> _WHAT IS NEEDED_: Update the material below by replacing "Identify the location of" with "Give the location of" wherever it occurs, and leave every other part unchanged.

[Some records]
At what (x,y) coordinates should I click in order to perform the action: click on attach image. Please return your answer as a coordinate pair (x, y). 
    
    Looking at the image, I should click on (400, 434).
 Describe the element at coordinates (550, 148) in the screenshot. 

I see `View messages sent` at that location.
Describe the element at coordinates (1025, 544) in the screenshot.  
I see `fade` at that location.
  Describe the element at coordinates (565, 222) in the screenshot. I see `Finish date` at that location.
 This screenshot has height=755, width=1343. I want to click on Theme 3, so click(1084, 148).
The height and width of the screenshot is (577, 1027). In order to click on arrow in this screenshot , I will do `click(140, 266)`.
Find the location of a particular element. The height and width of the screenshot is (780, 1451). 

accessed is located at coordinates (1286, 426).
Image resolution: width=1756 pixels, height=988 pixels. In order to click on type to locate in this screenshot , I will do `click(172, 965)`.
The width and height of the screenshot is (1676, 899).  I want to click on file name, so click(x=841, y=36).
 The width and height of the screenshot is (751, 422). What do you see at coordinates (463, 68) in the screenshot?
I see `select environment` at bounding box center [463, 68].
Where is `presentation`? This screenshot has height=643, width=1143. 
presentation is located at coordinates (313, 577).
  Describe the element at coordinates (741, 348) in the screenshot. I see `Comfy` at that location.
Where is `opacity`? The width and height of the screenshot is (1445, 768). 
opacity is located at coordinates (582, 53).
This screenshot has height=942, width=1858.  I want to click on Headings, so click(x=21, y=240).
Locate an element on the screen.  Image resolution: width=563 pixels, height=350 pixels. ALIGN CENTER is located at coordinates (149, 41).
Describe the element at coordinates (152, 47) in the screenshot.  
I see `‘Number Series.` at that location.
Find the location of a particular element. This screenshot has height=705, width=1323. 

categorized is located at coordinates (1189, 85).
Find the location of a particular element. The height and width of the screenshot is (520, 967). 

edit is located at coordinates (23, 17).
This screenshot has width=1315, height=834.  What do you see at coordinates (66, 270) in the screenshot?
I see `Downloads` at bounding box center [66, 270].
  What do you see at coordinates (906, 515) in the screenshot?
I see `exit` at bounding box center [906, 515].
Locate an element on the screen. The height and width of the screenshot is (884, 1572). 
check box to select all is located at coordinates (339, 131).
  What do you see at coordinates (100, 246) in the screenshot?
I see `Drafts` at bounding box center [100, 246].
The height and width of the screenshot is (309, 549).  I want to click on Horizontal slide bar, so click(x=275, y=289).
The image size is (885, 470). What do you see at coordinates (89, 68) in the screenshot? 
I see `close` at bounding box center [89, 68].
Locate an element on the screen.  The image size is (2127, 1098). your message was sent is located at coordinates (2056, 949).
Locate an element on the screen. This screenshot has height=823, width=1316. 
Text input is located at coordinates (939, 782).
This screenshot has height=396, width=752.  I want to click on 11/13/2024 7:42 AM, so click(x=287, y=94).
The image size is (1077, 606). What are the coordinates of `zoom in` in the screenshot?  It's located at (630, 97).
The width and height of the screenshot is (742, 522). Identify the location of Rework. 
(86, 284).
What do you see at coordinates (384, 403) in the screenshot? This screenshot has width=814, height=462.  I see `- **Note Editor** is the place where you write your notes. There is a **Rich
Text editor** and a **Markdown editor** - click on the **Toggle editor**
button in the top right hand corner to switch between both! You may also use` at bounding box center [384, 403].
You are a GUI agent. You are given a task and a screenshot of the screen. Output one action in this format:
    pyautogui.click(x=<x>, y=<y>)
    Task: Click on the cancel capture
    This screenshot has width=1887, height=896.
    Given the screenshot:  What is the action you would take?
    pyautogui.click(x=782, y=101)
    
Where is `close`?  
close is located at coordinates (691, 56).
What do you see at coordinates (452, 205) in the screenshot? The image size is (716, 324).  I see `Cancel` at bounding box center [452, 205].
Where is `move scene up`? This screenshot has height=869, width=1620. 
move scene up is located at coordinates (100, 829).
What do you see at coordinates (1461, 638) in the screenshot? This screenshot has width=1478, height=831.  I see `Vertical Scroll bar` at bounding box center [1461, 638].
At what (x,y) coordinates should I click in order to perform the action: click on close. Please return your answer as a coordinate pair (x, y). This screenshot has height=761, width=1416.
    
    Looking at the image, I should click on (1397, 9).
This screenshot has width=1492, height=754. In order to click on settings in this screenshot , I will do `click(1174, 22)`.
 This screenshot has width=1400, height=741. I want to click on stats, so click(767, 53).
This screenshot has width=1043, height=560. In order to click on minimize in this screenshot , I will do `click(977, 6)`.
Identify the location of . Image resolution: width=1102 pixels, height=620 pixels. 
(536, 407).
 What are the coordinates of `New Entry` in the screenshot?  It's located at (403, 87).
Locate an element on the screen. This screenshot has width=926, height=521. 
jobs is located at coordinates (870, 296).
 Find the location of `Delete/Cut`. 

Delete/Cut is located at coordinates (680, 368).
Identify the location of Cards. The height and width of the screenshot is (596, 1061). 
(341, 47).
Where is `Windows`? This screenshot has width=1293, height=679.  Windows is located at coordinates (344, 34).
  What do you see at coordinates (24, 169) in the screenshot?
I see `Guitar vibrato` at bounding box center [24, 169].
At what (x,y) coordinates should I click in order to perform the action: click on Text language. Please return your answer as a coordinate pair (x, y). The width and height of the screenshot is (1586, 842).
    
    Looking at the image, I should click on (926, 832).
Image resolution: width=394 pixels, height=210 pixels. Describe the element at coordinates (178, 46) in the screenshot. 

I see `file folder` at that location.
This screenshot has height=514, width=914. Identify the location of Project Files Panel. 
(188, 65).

> _RESPONSE_:
At what (x,y) coordinates should I click in order to perform the action: click on attach image. Please return your answer as a coordinate pair (x, y). 
    
    Looking at the image, I should click on (400, 434).
 Describe the element at coordinates (550, 148) in the screenshot. 

I see `View messages sent` at that location.
Describe the element at coordinates (1025, 544) in the screenshot.  
I see `fade` at that location.
  Describe the element at coordinates (565, 222) in the screenshot. I see `Finish date` at that location.
 This screenshot has height=755, width=1343. I want to click on Theme 3, so click(1084, 148).
The height and width of the screenshot is (577, 1027). In order to click on arrow in this screenshot , I will do `click(140, 266)`.
Find the location of a particular element. The height and width of the screenshot is (780, 1451). 

accessed is located at coordinates (1286, 426).
Image resolution: width=1756 pixels, height=988 pixels. In order to click on type to locate in this screenshot , I will do `click(172, 965)`.
The width and height of the screenshot is (1676, 899).  I want to click on file name, so click(x=841, y=36).
 The width and height of the screenshot is (751, 422). What do you see at coordinates (463, 68) in the screenshot?
I see `select environment` at bounding box center [463, 68].
Where is `presentation`? This screenshot has height=643, width=1143. 
presentation is located at coordinates (313, 577).
  Describe the element at coordinates (741, 348) in the screenshot. I see `Comfy` at that location.
Where is `opacity`? The width and height of the screenshot is (1445, 768). 
opacity is located at coordinates (582, 53).
This screenshot has height=942, width=1858.  I want to click on Headings, so click(x=21, y=240).
Locate an element on the screen.  Image resolution: width=563 pixels, height=350 pixels. ALIGN CENTER is located at coordinates (149, 41).
Describe the element at coordinates (152, 47) in the screenshot.  
I see `‘Number Series.` at that location.
Find the location of a particular element. This screenshot has height=705, width=1323. 

categorized is located at coordinates (1189, 85).
Find the location of a particular element. The height and width of the screenshot is (520, 967). 

edit is located at coordinates (23, 17).
This screenshot has width=1315, height=834.  What do you see at coordinates (66, 270) in the screenshot?
I see `Downloads` at bounding box center [66, 270].
  What do you see at coordinates (906, 515) in the screenshot?
I see `exit` at bounding box center [906, 515].
Locate an element on the screen. The height and width of the screenshot is (884, 1572). 
check box to select all is located at coordinates (339, 131).
  What do you see at coordinates (100, 246) in the screenshot?
I see `Drafts` at bounding box center [100, 246].
The height and width of the screenshot is (309, 549).  I want to click on Horizontal slide bar, so click(x=275, y=289).
The image size is (885, 470). What do you see at coordinates (89, 68) in the screenshot? 
I see `close` at bounding box center [89, 68].
Locate an element on the screen.  The image size is (2127, 1098). your message was sent is located at coordinates (2056, 949).
Locate an element on the screen. This screenshot has height=823, width=1316. 
Text input is located at coordinates (939, 782).
This screenshot has height=396, width=752.  I want to click on 11/13/2024 7:42 AM, so click(x=287, y=94).
The image size is (1077, 606). What are the coordinates of `zoom in` in the screenshot?  It's located at (630, 97).
The width and height of the screenshot is (742, 522). Give the location of Rework. 
(86, 284).
What do you see at coordinates (384, 403) in the screenshot? This screenshot has width=814, height=462.  I see `- **Note Editor** is the place where you write your notes. There is a **Rich
Text editor** and a **Markdown editor** - click on the **Toggle editor**
button in the top right hand corner to switch between both! You may also use` at bounding box center [384, 403].
You are a GUI agent. You are given a task and a screenshot of the screen. Output one action in this format:
    pyautogui.click(x=<x>, y=<y>)
    Task: Click on the cancel capture
    This screenshot has width=1887, height=896.
    Given the screenshot:  What is the action you would take?
    pyautogui.click(x=782, y=101)
    
Where is `close`?  
close is located at coordinates (691, 56).
What do you see at coordinates (452, 205) in the screenshot? The image size is (716, 324).  I see `Cancel` at bounding box center [452, 205].
Where is `move scene up`? This screenshot has height=869, width=1620. 
move scene up is located at coordinates (100, 829).
What do you see at coordinates (1461, 638) in the screenshot? This screenshot has width=1478, height=831.  I see `Vertical Scroll bar` at bounding box center [1461, 638].
At what (x,y) coordinates should I click in order to perform the action: click on close. Please return your answer as a coordinate pair (x, y). This screenshot has height=761, width=1416.
    
    Looking at the image, I should click on (1397, 9).
This screenshot has width=1492, height=754. In order to click on settings in this screenshot , I will do `click(1174, 22)`.
 This screenshot has width=1400, height=741. I want to click on stats, so click(767, 53).
This screenshot has width=1043, height=560. In order to click on minimize in this screenshot , I will do `click(977, 6)`.
Give the location of . Image resolution: width=1102 pixels, height=620 pixels. 
(536, 407).
 What are the coordinates of `New Entry` in the screenshot?  It's located at (403, 87).
Locate an element on the screen. This screenshot has width=926, height=521. 
jobs is located at coordinates (870, 296).
 Find the location of `Delete/Cut`. 

Delete/Cut is located at coordinates (680, 368).
Give the location of Cards. The height and width of the screenshot is (596, 1061). 
(341, 47).
Where is `Windows`? This screenshot has width=1293, height=679.  Windows is located at coordinates (344, 34).
  What do you see at coordinates (24, 169) in the screenshot?
I see `Guitar vibrato` at bounding box center [24, 169].
At what (x,y) coordinates should I click in order to perform the action: click on Text language. Please return your answer as a coordinate pair (x, y). The width and height of the screenshot is (1586, 842).
    
    Looking at the image, I should click on (926, 832).
Image resolution: width=394 pixels, height=210 pixels. Describe the element at coordinates (178, 46) in the screenshot. 

I see `file folder` at that location.
This screenshot has height=514, width=914. Give the location of Project Files Panel. 
(188, 65).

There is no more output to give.